Every record must come back exactly as given.

----------------

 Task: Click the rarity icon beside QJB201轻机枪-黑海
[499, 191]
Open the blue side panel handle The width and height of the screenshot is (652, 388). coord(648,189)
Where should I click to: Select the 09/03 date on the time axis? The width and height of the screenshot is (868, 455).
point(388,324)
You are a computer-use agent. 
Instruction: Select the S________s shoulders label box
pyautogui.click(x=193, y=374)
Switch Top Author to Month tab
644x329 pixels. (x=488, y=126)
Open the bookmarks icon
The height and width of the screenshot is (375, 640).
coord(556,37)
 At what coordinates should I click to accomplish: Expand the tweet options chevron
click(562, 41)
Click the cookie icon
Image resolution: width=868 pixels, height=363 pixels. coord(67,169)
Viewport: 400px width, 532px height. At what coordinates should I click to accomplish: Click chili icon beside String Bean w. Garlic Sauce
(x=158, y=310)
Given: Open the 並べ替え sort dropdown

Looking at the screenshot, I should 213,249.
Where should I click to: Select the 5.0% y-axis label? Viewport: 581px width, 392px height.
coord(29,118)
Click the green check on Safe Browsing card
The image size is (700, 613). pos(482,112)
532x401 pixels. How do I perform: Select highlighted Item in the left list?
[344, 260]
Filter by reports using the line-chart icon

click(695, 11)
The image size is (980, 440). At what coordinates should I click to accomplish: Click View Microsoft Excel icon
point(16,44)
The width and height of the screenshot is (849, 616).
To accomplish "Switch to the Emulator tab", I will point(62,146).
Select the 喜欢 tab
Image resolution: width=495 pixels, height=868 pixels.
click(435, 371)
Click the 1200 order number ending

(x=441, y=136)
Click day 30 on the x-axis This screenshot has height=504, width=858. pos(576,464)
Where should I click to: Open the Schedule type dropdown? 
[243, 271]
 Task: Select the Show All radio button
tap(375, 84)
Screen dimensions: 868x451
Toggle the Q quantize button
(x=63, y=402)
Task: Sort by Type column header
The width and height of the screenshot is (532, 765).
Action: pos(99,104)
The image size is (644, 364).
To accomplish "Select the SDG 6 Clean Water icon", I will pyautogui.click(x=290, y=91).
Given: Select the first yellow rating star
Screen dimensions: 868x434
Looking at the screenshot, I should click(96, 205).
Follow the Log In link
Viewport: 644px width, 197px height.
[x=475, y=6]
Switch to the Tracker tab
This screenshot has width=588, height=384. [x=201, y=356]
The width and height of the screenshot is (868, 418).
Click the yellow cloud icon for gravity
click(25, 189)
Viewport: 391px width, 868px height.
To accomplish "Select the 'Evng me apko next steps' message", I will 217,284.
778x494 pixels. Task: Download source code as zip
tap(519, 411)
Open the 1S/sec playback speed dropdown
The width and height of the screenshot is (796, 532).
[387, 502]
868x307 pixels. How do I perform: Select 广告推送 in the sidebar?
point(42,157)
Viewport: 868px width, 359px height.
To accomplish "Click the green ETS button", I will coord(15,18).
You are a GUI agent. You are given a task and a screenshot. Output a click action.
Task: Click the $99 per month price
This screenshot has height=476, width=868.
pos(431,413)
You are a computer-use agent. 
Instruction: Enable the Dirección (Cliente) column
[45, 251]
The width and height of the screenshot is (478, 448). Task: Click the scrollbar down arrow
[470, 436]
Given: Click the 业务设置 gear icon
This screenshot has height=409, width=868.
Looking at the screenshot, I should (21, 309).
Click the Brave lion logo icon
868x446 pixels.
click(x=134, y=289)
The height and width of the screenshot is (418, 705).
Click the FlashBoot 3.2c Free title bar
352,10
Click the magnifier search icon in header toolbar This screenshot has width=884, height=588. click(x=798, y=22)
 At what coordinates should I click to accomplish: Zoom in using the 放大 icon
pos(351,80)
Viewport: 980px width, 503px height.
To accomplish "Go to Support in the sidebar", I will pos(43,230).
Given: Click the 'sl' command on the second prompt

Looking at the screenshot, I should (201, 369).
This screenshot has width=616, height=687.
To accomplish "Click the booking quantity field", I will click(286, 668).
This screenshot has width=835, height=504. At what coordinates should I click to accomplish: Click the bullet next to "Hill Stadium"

----------------

■ Response below ■
 Task: Click the rarity icon beside QJB201轻机枪-黑海
[499, 191]
Open the blue side panel handle The width and height of the screenshot is (652, 388). coord(648,189)
Where should I click to: Select the 09/03 date on the time axis? The width and height of the screenshot is (868, 455).
point(388,324)
You are a computer-use agent. 
Instruction: Select the S________s shoulders label box
pyautogui.click(x=193, y=374)
Switch Top Author to Month tab
644x329 pixels. (x=488, y=126)
Open the bookmarks icon
The height and width of the screenshot is (375, 640).
coord(556,37)
 At what coordinates should I click to accomplish: Expand the tweet options chevron
click(562, 41)
Click the cookie icon
Image resolution: width=868 pixels, height=363 pixels. coord(67,169)
Viewport: 400px width, 532px height. At what coordinates should I click to accomplish: Click chili icon beside String Bean w. Garlic Sauce
(x=158, y=310)
Given: Open the 並べ替え sort dropdown

Looking at the screenshot, I should 213,249.
Where should I click to: Select the 5.0% y-axis label? Viewport: 581px width, 392px height.
coord(29,118)
Click the green check on Safe Browsing card
The image size is (700, 613). pos(482,112)
532x401 pixels. How do I perform: Select highlighted Item in the left list?
[344, 260]
Filter by reports using the line-chart icon

click(695, 11)
The image size is (980, 440). At what coordinates should I click to accomplish: Click View Microsoft Excel icon
point(16,44)
The width and height of the screenshot is (849, 616).
To accomplish "Switch to the Emulator tab", I will point(62,146).
Select the 喜欢 tab
Image resolution: width=495 pixels, height=868 pixels.
click(435, 371)
Click the 1200 order number ending

(x=441, y=136)
Click day 30 on the x-axis This screenshot has height=504, width=858. pos(576,464)
Where should I click to: Open the Schedule type dropdown? 
[243, 271]
 Task: Select the Show All radio button
tap(375, 84)
Screen dimensions: 868x451
Toggle the Q quantize button
(x=63, y=402)
Task: Sort by Type column header
The width and height of the screenshot is (532, 765).
Action: pos(99,104)
The image size is (644, 364).
To accomplish "Select the SDG 6 Clean Water icon", I will pyautogui.click(x=290, y=91).
Given: Select the first yellow rating star
Screen dimensions: 868x434
Looking at the screenshot, I should click(96, 205).
Follow the Log In link
Viewport: 644px width, 197px height.
[x=475, y=6]
Switch to the Tracker tab
This screenshot has width=588, height=384. [x=201, y=356]
The width and height of the screenshot is (868, 418).
Click the yellow cloud icon for gravity
click(25, 189)
Viewport: 391px width, 868px height.
To accomplish "Select the 'Evng me apko next steps' message", I will 217,284.
778x494 pixels. Task: Download source code as zip
tap(519, 411)
Open the 1S/sec playback speed dropdown
The width and height of the screenshot is (796, 532).
[387, 502]
868x307 pixels. How do I perform: Select 广告推送 in the sidebar?
point(42,157)
Viewport: 868px width, 359px height.
To accomplish "Click the green ETS button", I will coord(15,18).
You are a GUI agent. You are given a task and a screenshot. Output a click action.
Task: Click the $99 per month price
This screenshot has height=476, width=868.
pos(431,413)
You are a computer-use agent. 
Instruction: Enable the Dirección (Cliente) column
[45, 251]
The width and height of the screenshot is (478, 448). Task: Click the scrollbar down arrow
[470, 436]
Given: Click the 业务设置 gear icon
This screenshot has height=409, width=868.
Looking at the screenshot, I should (21, 309).
Click the Brave lion logo icon
868x446 pixels.
click(x=134, y=289)
The height and width of the screenshot is (418, 705).
Click the FlashBoot 3.2c Free title bar
352,10
Click the magnifier search icon in header toolbar This screenshot has width=884, height=588. click(x=798, y=22)
 At what coordinates should I click to accomplish: Zoom in using the 放大 icon
pos(351,80)
Viewport: 980px width, 503px height.
To accomplish "Go to Support in the sidebar", I will pos(43,230).
Given: Click the 'sl' command on the second prompt

Looking at the screenshot, I should (201, 369).
This screenshot has width=616, height=687.
To accomplish "Click the booking quantity field", I will click(286, 668).
This screenshot has width=835, height=504. At what coordinates should I click to accomplish: Click the bullet next to "Hill Stadium"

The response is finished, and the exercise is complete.